Right now, web2 runs WSGI apps in threads. It'd be possible to write a wrapper that runs them in their own processes, too, but would that give any advantage vs the simple CGI->WSGI wrapper that already exists? You can just use web2's ability to run CGIs to run WSGI-in-separate-processes also.

It is my desire to enable twisted.web2 to be used to host any application in any environment, by providing a number of different deployment options and app running options.

I've been developing it somewhat under the radar, but It's getting to the point where it's fairly stable. At this point the major TODO is sitting down and writing some documentation, so I'll try to get an alpha release out soon.

Here's the high-level description from the (work-in-progress) docs:
Twisted.web2 is an asynchronous HTTP 1.1 server written for the Twisted internet framework. It provides a RFC 2616 compliant HTTP 1.1 protocol implementation, with pipelined and persistent request support, in a non-blocking threadless manner.

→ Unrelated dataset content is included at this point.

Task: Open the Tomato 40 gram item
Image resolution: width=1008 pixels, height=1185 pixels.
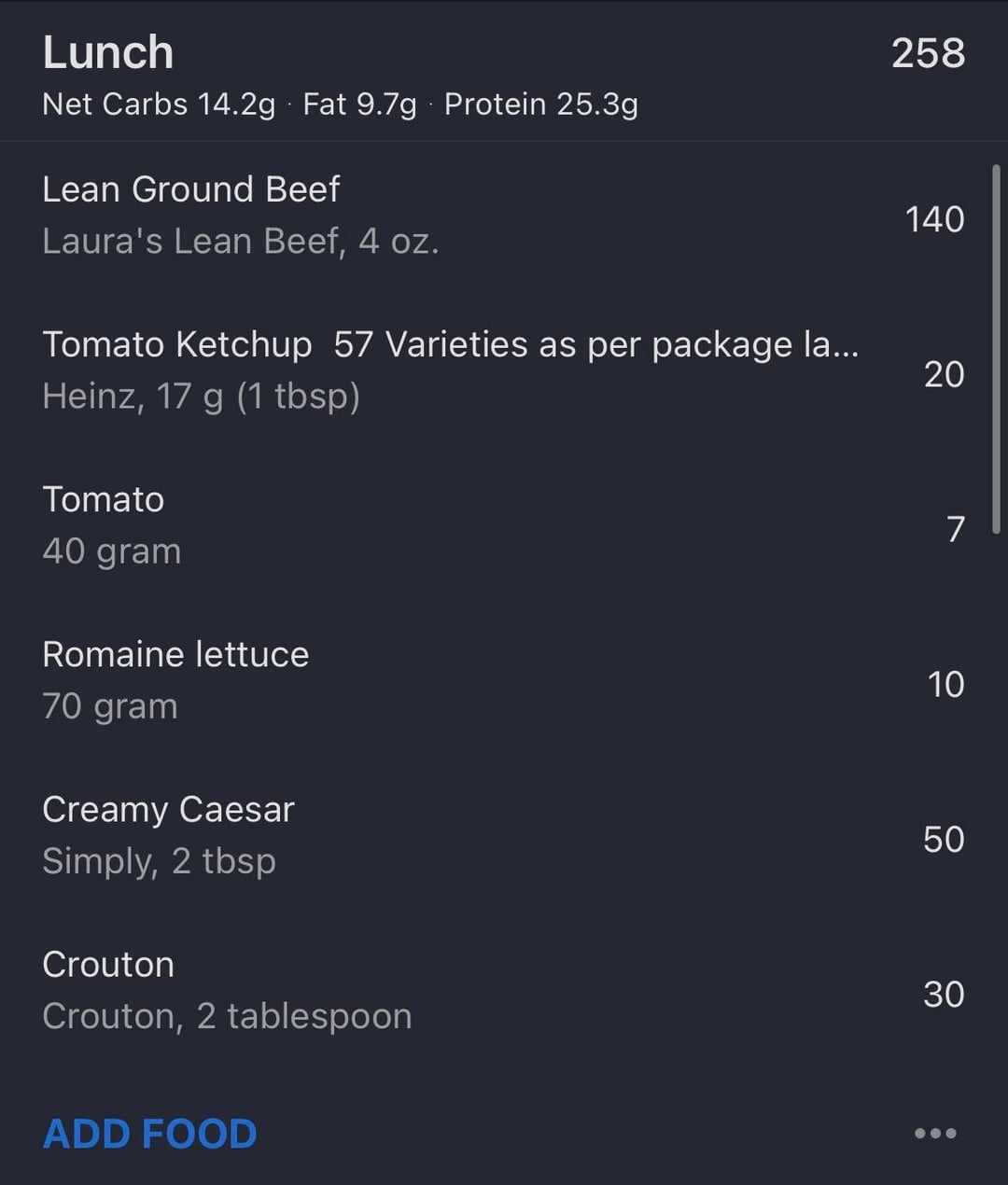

It also includes a simple web framework with request and response objects, static file support, error handling, form upload support, HTTP range support, pre-built parsers for all standard headers, and a bunch of other goodies.

It is deployable as a standard TCP or SSL web server, or as a CGI script invoked by another server. Other deployment mechanisms (such as SCGI) are planned.

In addition to running native twisted.web2 applications, it can also run any WSGI or CGI application, or, via compatibility wrappers, most applications written for the older twisted.web and nevow APIs.

Currently, twisted.web2 does not include a HTTP client or proxy, but will at a future date.

Also includes extra goodies such as automatic range support for all resources, automatic if-[un]modified-since/if-[none-]match support if you provide the proper headers, and optional automatic gzipping.